International career
- 1988–1996: Iran / 37 / (5)

Managerial career
- 2011–2013: Steel Azin B
- 2013: Persepolis B

= Mojtaba Moharrami =

Iranian footballer and coach

Mojtaba Moharrami (مجتبی محرمی, born 16 April 1964) is an Iranian former football player and now coach. He is current head coach of Persepolis Reserves.

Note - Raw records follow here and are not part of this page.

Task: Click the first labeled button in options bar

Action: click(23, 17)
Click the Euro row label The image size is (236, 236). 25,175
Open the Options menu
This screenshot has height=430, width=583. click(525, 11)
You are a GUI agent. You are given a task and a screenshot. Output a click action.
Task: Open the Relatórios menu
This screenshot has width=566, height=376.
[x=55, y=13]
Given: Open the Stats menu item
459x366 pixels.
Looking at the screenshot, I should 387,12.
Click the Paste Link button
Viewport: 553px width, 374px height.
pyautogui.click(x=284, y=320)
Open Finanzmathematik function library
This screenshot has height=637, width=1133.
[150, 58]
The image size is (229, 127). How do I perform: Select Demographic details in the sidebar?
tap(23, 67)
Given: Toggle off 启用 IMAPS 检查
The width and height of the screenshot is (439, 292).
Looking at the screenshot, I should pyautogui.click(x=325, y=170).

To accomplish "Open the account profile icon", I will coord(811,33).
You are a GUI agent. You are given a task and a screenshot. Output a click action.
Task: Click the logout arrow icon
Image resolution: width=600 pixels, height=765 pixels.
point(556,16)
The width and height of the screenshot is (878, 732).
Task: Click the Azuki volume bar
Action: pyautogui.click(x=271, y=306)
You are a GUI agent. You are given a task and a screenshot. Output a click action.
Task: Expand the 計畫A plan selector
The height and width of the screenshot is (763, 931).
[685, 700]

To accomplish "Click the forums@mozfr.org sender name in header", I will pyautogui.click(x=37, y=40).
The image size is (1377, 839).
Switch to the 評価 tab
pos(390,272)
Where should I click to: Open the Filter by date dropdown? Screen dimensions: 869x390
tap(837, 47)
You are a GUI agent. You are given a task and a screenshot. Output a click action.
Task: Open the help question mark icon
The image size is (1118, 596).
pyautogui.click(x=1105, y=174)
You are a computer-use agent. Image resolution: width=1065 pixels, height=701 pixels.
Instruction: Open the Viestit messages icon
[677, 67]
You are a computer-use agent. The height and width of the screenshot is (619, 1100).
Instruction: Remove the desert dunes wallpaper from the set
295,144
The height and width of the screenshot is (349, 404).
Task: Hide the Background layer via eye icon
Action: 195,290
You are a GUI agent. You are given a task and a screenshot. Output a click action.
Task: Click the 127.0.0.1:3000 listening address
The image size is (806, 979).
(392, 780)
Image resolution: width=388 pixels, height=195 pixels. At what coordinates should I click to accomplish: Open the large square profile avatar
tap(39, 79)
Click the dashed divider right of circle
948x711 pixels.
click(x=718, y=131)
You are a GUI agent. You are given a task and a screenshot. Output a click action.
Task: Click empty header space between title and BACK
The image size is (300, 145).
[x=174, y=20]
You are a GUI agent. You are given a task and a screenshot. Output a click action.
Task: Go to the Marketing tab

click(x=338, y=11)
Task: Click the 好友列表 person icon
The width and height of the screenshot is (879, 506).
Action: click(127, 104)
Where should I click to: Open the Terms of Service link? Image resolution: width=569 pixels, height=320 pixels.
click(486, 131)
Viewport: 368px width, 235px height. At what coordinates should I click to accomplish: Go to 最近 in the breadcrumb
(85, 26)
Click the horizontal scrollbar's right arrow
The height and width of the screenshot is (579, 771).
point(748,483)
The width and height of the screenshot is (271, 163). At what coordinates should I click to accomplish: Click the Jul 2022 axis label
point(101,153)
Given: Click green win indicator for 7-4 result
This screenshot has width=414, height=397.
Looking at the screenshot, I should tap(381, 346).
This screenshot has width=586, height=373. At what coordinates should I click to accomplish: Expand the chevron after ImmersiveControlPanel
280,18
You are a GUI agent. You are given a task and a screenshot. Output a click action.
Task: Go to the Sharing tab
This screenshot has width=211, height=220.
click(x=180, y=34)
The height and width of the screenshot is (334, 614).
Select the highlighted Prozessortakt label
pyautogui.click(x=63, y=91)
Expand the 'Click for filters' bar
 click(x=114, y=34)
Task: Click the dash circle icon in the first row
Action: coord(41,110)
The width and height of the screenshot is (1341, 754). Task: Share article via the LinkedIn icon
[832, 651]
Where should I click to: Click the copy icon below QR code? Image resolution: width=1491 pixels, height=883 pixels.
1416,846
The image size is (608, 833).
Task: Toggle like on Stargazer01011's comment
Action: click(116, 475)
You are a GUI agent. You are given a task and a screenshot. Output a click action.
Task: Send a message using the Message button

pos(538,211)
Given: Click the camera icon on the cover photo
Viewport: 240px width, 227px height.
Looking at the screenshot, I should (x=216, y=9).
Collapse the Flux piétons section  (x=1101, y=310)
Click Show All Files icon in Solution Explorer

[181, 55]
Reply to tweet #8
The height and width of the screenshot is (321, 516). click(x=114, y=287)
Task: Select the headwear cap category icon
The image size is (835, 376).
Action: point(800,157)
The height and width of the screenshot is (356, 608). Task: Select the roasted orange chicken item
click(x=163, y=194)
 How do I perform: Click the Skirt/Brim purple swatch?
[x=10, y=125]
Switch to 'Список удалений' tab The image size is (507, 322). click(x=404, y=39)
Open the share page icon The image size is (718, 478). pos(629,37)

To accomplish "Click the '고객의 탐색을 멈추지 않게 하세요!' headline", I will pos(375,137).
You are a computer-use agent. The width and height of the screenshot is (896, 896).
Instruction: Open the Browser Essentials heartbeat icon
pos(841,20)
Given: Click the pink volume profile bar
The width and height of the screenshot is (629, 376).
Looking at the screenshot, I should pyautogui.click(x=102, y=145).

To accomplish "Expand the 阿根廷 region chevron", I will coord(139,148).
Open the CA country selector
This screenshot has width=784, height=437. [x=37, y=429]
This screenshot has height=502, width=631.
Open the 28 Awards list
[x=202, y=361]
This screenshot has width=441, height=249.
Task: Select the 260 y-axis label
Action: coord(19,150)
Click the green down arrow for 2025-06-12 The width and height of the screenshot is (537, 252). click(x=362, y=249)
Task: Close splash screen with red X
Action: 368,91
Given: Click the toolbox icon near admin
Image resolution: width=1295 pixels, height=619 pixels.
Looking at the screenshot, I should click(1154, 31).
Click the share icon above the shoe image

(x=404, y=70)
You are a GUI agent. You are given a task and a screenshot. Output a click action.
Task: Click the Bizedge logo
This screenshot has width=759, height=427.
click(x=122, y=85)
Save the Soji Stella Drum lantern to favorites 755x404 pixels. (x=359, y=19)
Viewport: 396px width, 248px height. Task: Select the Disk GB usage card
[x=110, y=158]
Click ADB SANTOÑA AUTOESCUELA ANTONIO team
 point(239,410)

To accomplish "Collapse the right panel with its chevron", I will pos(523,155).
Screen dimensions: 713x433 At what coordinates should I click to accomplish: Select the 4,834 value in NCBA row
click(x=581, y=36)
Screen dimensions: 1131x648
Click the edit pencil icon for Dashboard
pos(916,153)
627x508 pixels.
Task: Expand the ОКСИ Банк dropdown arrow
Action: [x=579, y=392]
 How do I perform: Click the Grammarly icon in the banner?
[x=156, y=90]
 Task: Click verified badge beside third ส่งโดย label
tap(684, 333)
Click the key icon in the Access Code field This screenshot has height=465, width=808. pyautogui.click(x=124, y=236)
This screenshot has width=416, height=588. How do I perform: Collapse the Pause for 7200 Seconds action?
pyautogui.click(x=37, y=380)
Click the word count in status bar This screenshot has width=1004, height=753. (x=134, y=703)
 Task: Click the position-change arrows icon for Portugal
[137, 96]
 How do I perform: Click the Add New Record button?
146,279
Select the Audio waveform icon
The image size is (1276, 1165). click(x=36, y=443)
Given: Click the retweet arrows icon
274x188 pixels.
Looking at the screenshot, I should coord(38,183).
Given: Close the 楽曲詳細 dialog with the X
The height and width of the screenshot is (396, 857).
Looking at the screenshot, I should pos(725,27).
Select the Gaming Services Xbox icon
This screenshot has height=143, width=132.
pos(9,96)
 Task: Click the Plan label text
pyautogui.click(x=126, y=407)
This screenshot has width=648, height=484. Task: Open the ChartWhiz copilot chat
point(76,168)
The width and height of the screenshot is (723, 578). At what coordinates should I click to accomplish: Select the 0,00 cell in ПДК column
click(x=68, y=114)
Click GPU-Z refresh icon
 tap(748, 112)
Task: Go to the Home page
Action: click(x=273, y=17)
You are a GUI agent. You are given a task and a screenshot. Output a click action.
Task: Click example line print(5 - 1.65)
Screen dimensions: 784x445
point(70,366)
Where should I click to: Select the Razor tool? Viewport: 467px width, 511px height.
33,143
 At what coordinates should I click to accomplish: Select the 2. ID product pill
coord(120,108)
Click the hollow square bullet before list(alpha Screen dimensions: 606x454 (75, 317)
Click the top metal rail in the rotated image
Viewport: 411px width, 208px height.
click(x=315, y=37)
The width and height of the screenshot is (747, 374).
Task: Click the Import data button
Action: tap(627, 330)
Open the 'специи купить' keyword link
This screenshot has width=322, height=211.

Moharrami made 37 appearances for the Iran national football team. He was captain of the national team at Asian Cup 1996.
Regardless of the fact that he has been one of the best left-backs of Iranian football history, he is mostly known for his several controversial actions in different matches. In the infamous Persepolis–Esteghlal derby in 1993, he was accused to be in the limelight of the brawl and was banned for three years. In a rare appearance in a live TV show in 2011, he claimed that the punishment which ruined his career was too severe and unfair. He also was banned for a year for attacking referee Jamal Al Sharif during Iran–Japan match in 1992 Asian Cup. Despite his actions towards referees and opponents in the games, he has remained a popular figure in the Iranian football history and considered an icon. During Persepolis matches, whenever the crowd is not satisfied with referee's decisions they chant Moharrami's name to remind the referee that he would have been kicked if Moharrami were in the game.

== Career statistics ==

=== International goals ===

| # | Date | Venue | Opponent | Score | Result | Competition |
| 1. | 3 November 1989 | Kuwait City, Kuwait | Guinea | 1–1 | Draw | Friendly |
| 2. | 11 May 1992 | Salt Lake Stadium, Kolkata, India | Pakistan | 0–7 | Won | 1992 AFC Asian Cup qual. |
| 3. | 13 May 1992 | Salt Lake Stadium, Kolkata, India | India | 0–3 | Won | 1992 AFC Asian Cup qual. |
| 4. | 2 October 1992 | Azadi Stadium, Tehran, Iran | Cameroon | 1–1 | Draw | Friendly |
| 5. | 9 October 1994 | Athletic Stadium, Miyoshi, Japan | Yemen | 4–0 | Won | 1994 Asian Games |
Correct as of 4 January 2017

== Honours ==
=== Club ===
- Persepolis
- Asian Cup Winners' Cup (1): 1990–91
  - Runner-up (1): 1992–93
- Iranian Football League (1): 1996–97
  - Runner-up (2): 1991–92, 1992–93
- Qods League Runner-up (1): 1989–90
- Hazfi Cup (1): 1991–92
- Tehran Provincial League (3): 1988, 1989, 1990
  - Runner-up (1): 1991

=== Country ===
- Iran
- Asian Games Gold Medal (1): 1990

==Personal life==
On 4 January 2026, Moharrami publicly supported the 2025–2026 Iranian protests by posting a graphic design in support of the protests. He previously appeared on Persepolis's TV channel to react to a football match, and a tattoo of Mohammad Reza Pahlavi's signature could be seen on Moharrami's arm.